The first one is the child learning language. You are quite right we can't
have grammar without vocaulary, but is in real life language. But you can
study constituent structures in linguistics, which of course an esoteric
exercise. The shortest sentence is an instruction of one word e.g. "Stop"
(which is a predicate).

Now to children: they start with what seems to be a semantic base, without
grammatical rules. Then grammar emerges. OK, there may be some hardwiring,
but the fact of the mater is that children's *performance exceeds their
competence*. This sounds strange. But children love practising structures
they haven't heard before, and only later does the new structure fit into
their evolving language system. So that is how they get a leg up.

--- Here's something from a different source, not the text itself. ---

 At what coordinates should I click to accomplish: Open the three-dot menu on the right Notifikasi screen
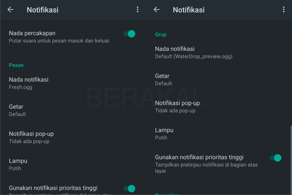tap(284, 10)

I think I have written enough for now, but for adults, we can invoke
intuition. hunches, analogies, hypothetico-deductive throught. Margaret
Dondaldson in one of her books thanked her husband for standing by her while
she had a thought and then took a whole book to prove it right. In applied
maths, you can design an argument, and then you get your PhD student to work
out a sufficient number of proofs to support the veracity of your argument.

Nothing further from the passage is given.